The last thing a recruiter wants to hear is what you want. The fact that you are applying is enough to show that you are interested, there's no need to preach on about how exciting or marvellous opportunity it would be to work for the company. It can be easy to slip into this trap so gear personal statements around how you fit the competencies for the position. Never forget that recruiters are looking for people who can solve the needs of their company, and gear every application explicitly towards this.

A quick example: A competency is "excellent communication skills with colleagues and clients". A strong answer would be to explain how you used social media to keep in touch with clients via the company blog, and used it also to ask questions between internal departments to solve customer queries. This shows desirable knowledge of contemporary communications being used efficiently and with imagination.

4. Be realistic with demands

Everyone would like a well-paid job where they can work flexible hours and maybe even from home once or twice a week. The worst thing a candidate can do is put forward a wonderful application just to turn up for interview or assessment and start making presumptions that because they've made it this far they can talk about such perks. Companies usually use these working practices to reward good service and encourage retention. The same goes for pay and bonuses - unless you are truly at the top of your field then don't go about setting minimum levels of remuneration; doing so displays ego and lack of tact.

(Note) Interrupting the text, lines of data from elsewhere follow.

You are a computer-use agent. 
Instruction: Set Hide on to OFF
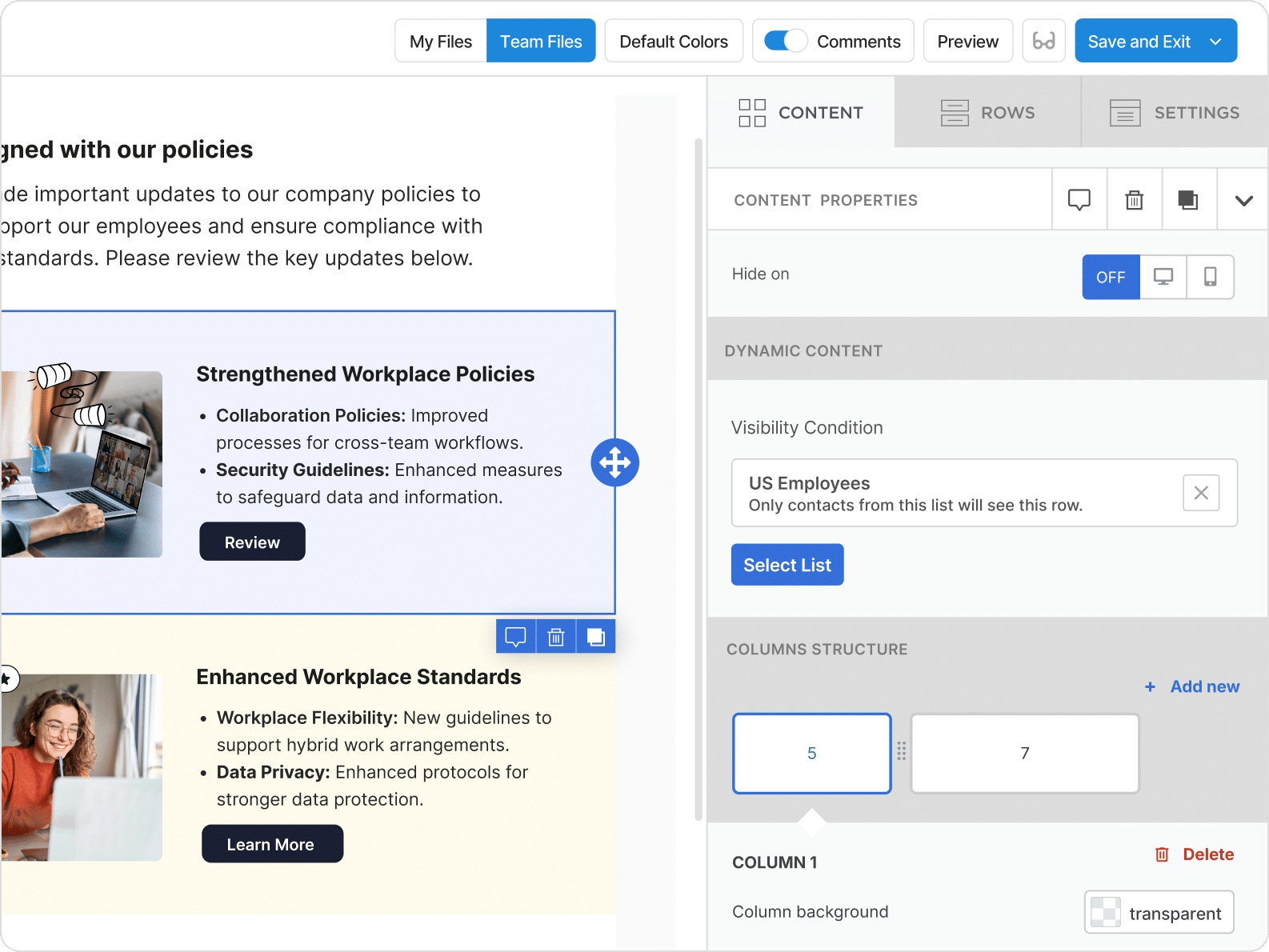pos(1111,277)
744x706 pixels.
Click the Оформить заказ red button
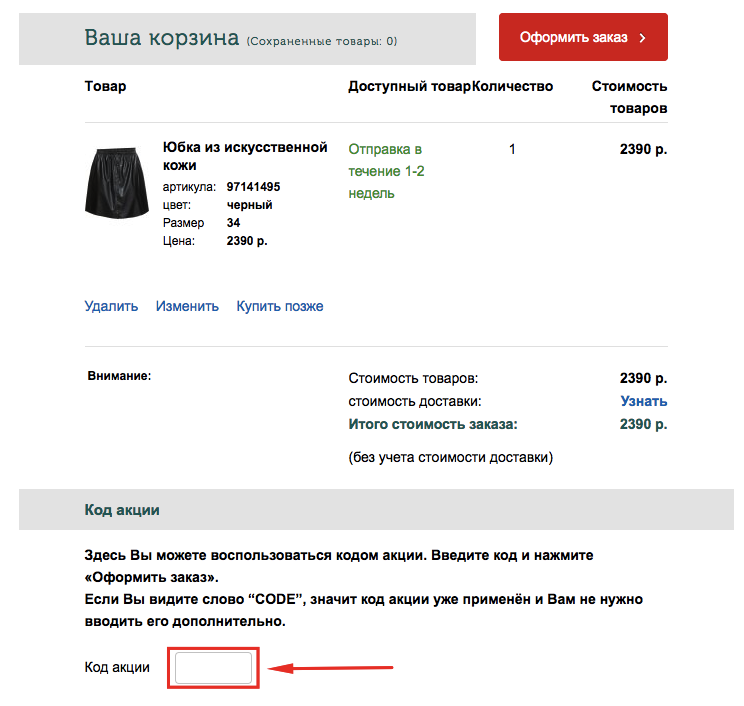pyautogui.click(x=583, y=37)
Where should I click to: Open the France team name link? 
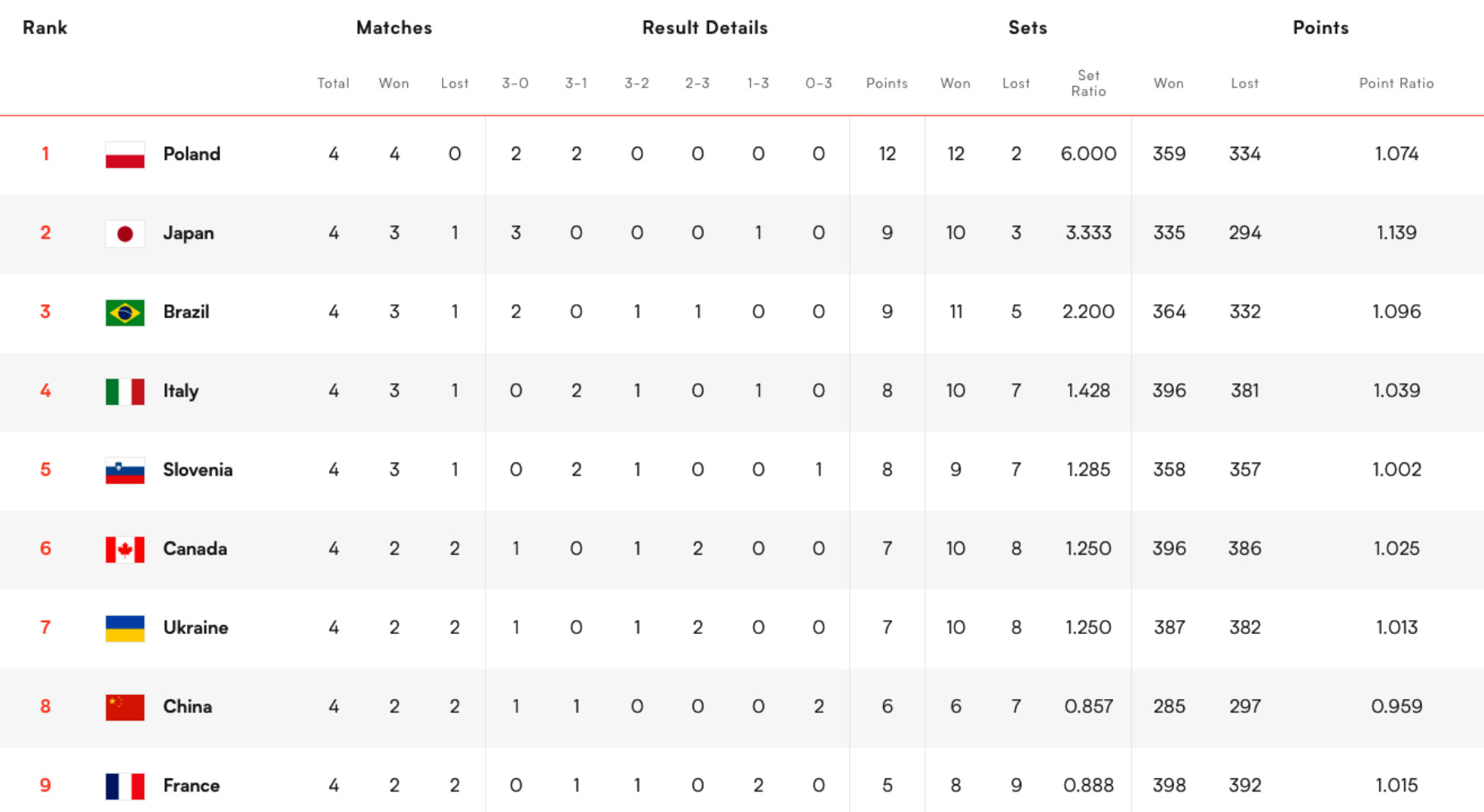191,786
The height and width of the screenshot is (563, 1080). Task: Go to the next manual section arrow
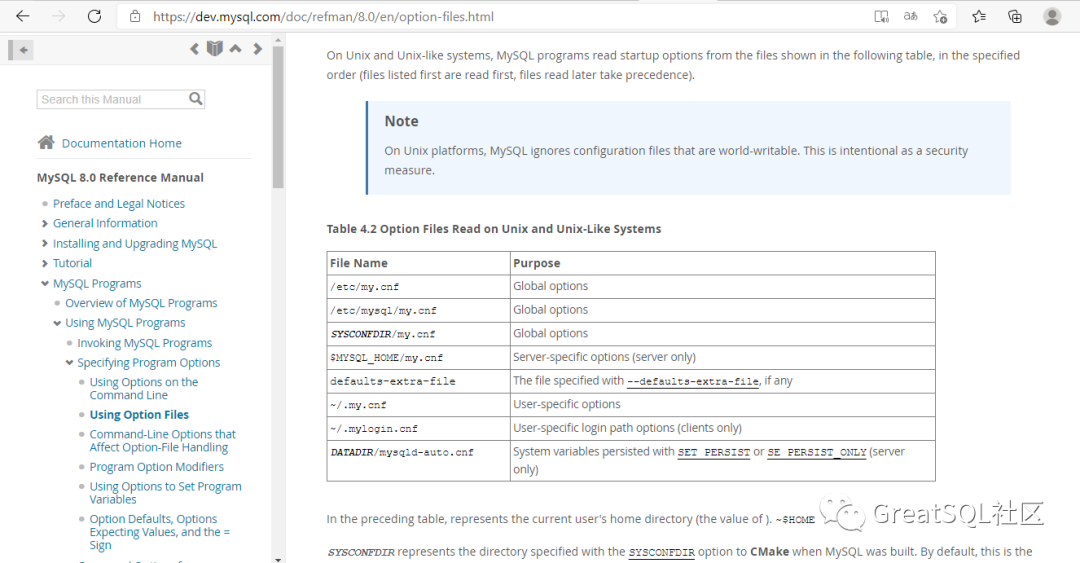point(258,49)
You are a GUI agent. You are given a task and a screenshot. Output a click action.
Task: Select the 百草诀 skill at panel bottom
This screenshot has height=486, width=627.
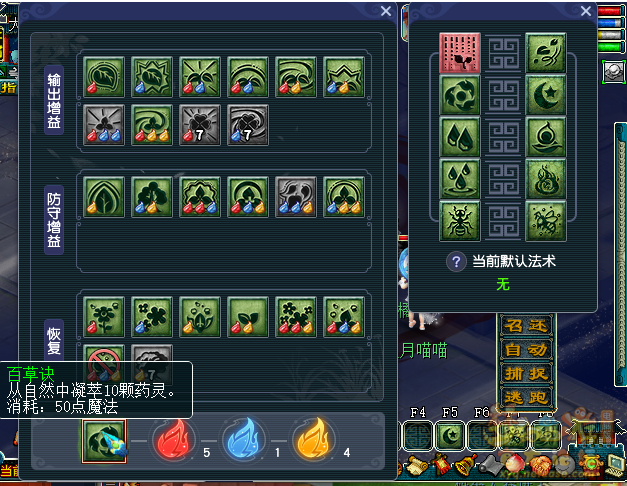tap(104, 441)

5. References are very important

Recruiters will check up on your previous workplace experience much more thoroughly than you may expect. This isn't just to check out that dates and duties match, it will often be just as much about how you performed on a daily basis, how easy you were to get along with and ultimately to determine if you are a candidate likely to settle in with your new team. This is why so many employers place new employees under probationary periods; it's not to see if you're going to steal anything, it's to check you are a good 'fit' for the role.

Candidates should be aware that many companies now use Human Resources software to help assess and manage applications. Be straight up, professional, honest and respectfully confident when making any application for employment and you won't go far wrong.